Le conteneur missile est placé sur le pont, à l'arrière du massif. Le missile y est stocké sur un chariot utilisé pour toutes les manipulations, notamment la mise sur rampe qui ne peut s'effectuer qu'en surface. Il ne le quitte qu'au moment du tir. Celui-ci s'effectue vers l'avant, par dessus le massif, le missile étant tout d'abord transféré du conteneur sur la rampe. Celle-ci s'élève de 20,5° au dessus de l'horizon grâce à deux vérins hydrauliques placés sous sa partie antérieure, vérins alimentés par la centrale hydraulique du bord.
Dès la sortie du conteneur, les ailes du missile P-10 se déploient. La mise à feu s'effectue à distance.
Avant les essais, deux points retiennent l'attention.
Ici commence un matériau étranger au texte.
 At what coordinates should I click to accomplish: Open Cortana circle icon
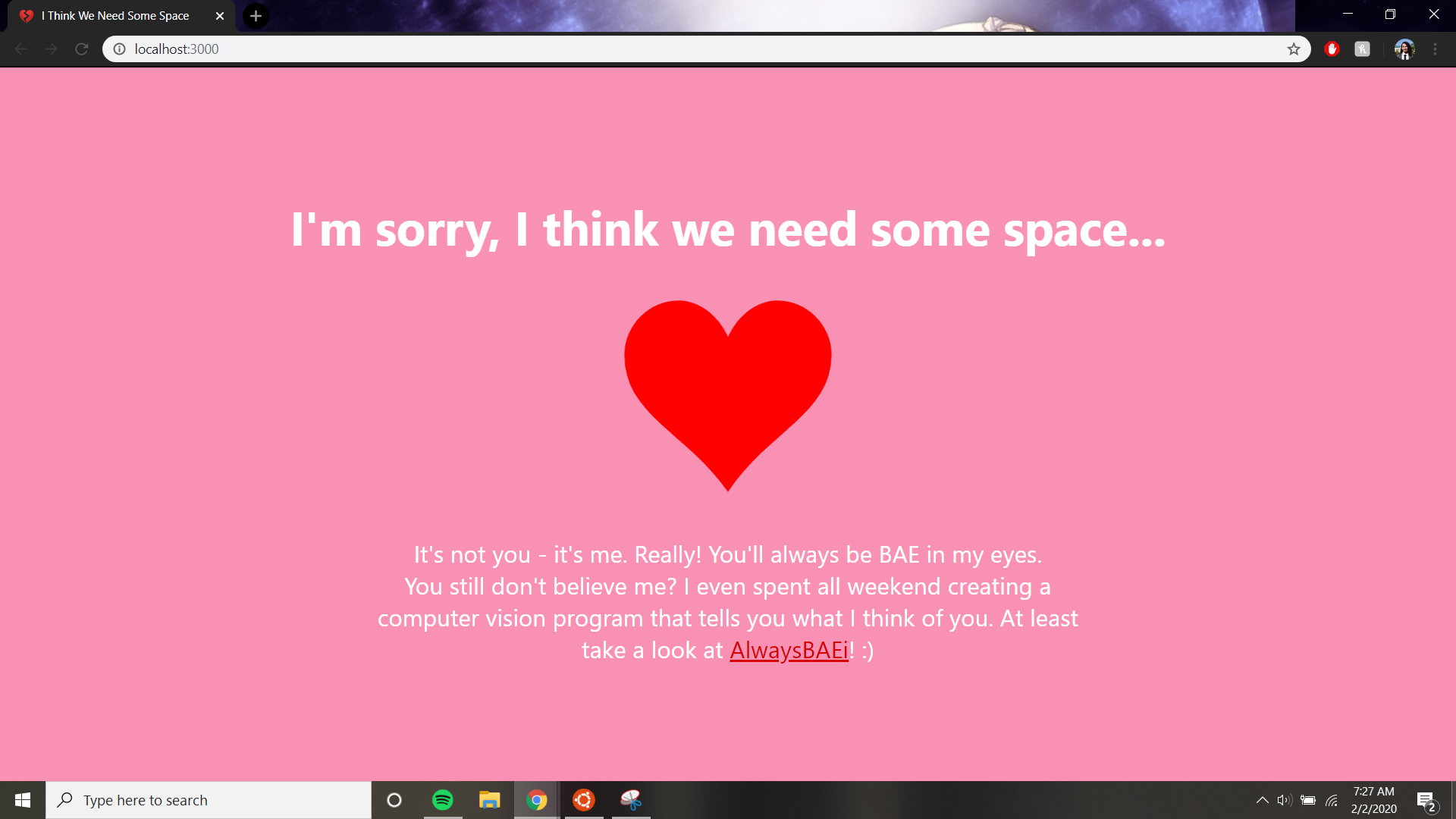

Il est en effet possible que le souffle des accélérateurs et du propulseur du missile endommage les superstructures et mécanismes de la partie arrière du sous-marin. Les purges des ballasts 9 et 10 ne sont en effet pas loin. Enfin, le bruit engendré par les propulseurs du missile risque d'interdire toute présence d'équipage dans la tranche VIII.
Les essais de tir en mer sont conduits du 23 septembre au 31 octobre 1957. Quatre lancements sont effectués, les deux premiers tirs n'étant pas concluants, les missiles s'écrasant en mer. La commission des essais n'incrimine ni la conception du missile ni le lanceur. Ces essais montrent que les dommages sur le pont sont négligeables, et le niveau de bruit dans la coque épaisse est resté raisonnable. La conception du conteneur, conçu pour résister à la pression de l'immersion opérationnelle, a lui aussi donné satisfaction.
Ces quatre tirs viennent conclure la première phase des essais. Mais la deuxième phase n'a jamais été entamée. Le missile P-5 a lui aussi réussi ses essais initiaux. Et la mise en oeuvre de ce missile est beaucoup plus simple, le missile étant directement tiré depuis son conteneur. C'est cet aspect qui sonne le glas des essais du missile P-10, dont le développement est abandonné. Le B-64 est ramené au standard de la classe 611 dès 1958.